-------- Text shown --------

This article is the first of a cycle dedicated to the experimental investigation and process optimization of the combustion of an air-fuel mixture with gas temperatures at exit from the combustion chamber of approximately 1700 °C, while satisfying the requirements relating to emissions. The article is divided into two stages. The first stage examines the possibilities of obtaining minimal NOx and CO concentrations when using a traditional (single-stage) system for combustion of a prepared air-fuel mixture (AFM). It presupposes the presence of one burner unit (BU) through which fuel and air enter the combustor (COMB), and the combustion process is executed in flame stabilization zones that are formed in it due to swirl generators and/or bluff bodies. For such a system, the effect on NOx and CO emissions over the range of exhaust temperatures from 1300 to 1700°C (CC excess air coefficient from 2.2 to 1.6) from the following was studied: the quality of preparation of the AFM, the pilot burner air, the flow speed in the COMB, and the air temperature at intake. The second stage examined the possibility of reducing harmful emissions due to the use of a two-stage sequential plan of fuel combustion. This presupposes the presence of two BUs, one of which, a traditional one (BU1), is placed at the inlet face of the COMB; and a second, sequential one (BU2), on the side walls of the COMB below the flow. Here, results are produced in testing BU2, in the form of an annular sudden flow constrictor with fuel-injection apertures arranged on its circumference. The total fuel flow is partitioned between the stages. In the first stage, combustion occurs for fuel in the form of the AFM, and in the second the remaining fuel is combusted in the hot flow of gases of the first stage, depleted by oxygen. The effect of the AFM temperature intake to the first stage and the speeds of its feed to the COMB on NOx and CO emissions over the range of exhaust temperatures from 1300 to 1700°C is studied for this system. The results were obtained in tests on a model CC at a test station of JSC VTI. Multivariate parametric studies on this subject were published earlier [1–3].

--------

Problem statement: From the text on air-fuel mixture combustion, list the factors whose effect on NOx and CO emissions was studied for the traditional single-stage system.

-------- Supplied data --------

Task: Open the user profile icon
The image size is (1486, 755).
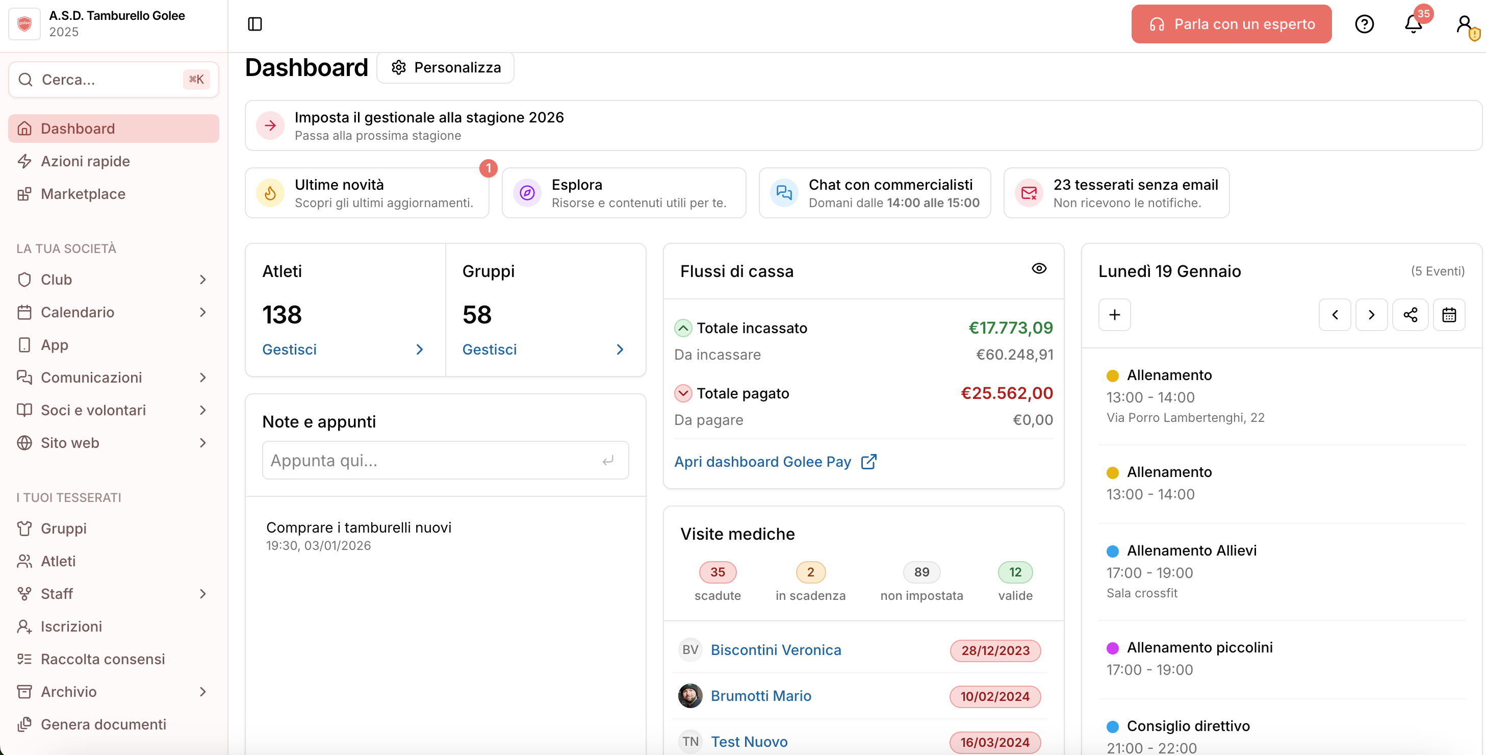Action: click(x=1464, y=24)
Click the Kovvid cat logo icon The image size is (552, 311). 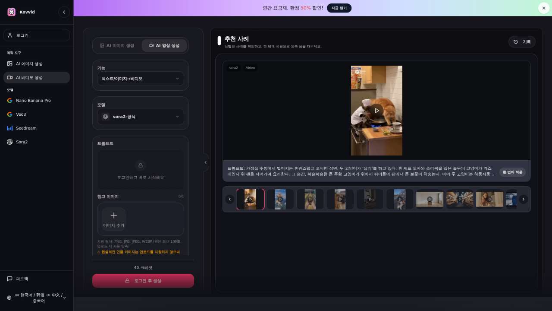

--------

Expected answer:
- The quality of preparation of the AFM
- The pilot burner air
- The flow speed in the COMB
- The air temperature at intake